:: SUPPLIED MATERIAL ::
•••••

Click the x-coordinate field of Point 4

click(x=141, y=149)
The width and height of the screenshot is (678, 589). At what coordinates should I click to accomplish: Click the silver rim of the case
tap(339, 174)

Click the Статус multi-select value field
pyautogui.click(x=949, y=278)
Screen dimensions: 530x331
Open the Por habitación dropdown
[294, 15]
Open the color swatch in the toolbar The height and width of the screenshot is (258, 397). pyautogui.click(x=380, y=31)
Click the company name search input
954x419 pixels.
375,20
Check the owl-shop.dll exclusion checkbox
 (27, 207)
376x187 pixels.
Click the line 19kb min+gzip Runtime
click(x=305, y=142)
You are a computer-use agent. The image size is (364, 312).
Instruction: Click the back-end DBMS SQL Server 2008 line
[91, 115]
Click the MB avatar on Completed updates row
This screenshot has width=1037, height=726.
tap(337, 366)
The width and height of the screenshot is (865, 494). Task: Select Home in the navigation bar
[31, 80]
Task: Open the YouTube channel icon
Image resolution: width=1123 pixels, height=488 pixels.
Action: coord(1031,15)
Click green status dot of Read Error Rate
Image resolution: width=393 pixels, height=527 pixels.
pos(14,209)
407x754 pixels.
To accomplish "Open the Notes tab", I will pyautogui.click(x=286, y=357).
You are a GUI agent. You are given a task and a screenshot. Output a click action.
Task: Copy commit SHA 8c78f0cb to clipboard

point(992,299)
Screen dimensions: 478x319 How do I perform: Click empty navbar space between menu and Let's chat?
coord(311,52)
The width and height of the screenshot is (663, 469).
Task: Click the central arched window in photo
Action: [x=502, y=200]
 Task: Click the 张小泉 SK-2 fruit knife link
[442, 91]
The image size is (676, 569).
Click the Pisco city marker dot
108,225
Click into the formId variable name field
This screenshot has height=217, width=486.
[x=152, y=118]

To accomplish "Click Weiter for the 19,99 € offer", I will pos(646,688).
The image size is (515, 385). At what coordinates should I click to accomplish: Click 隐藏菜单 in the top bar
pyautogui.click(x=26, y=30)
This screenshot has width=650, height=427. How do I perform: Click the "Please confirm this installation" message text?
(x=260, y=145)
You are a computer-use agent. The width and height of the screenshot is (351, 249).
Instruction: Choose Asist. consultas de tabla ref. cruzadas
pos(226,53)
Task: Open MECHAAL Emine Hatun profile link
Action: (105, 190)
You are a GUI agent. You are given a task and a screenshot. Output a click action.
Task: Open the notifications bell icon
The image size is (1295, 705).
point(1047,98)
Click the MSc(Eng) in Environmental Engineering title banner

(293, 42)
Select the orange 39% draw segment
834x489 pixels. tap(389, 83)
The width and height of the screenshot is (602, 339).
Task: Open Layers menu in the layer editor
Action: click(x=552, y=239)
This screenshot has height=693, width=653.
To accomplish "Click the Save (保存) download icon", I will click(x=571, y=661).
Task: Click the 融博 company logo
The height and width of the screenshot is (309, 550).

•••••

The required output is every line above from the one with "The image size is (676, 569)." down to the one with "Task: Open the notifications bell icon", restated word for word, ends included.

:: RESULT OF THIS EXERCISE ::
The image size is (676, 569).
Click the Pisco city marker dot
108,225
Click into the formId variable name field
This screenshot has height=217, width=486.
[x=152, y=118]

To accomplish "Click Weiter for the 19,99 € offer", I will pos(646,688).
The image size is (515, 385). At what coordinates should I click to accomplish: Click 隐藏菜单 in the top bar
pyautogui.click(x=26, y=30)
This screenshot has width=650, height=427. How do I perform: Click the "Please confirm this installation" message text?
(x=260, y=145)
You are a computer-use agent. The width and height of the screenshot is (351, 249).
Instruction: Choose Asist. consultas de tabla ref. cruzadas
pos(226,53)
Task: Open MECHAAL Emine Hatun profile link
Action: (105, 190)
You are a GUI agent. You are given a task and a screenshot. Output a click action.
Task: Open the notifications bell icon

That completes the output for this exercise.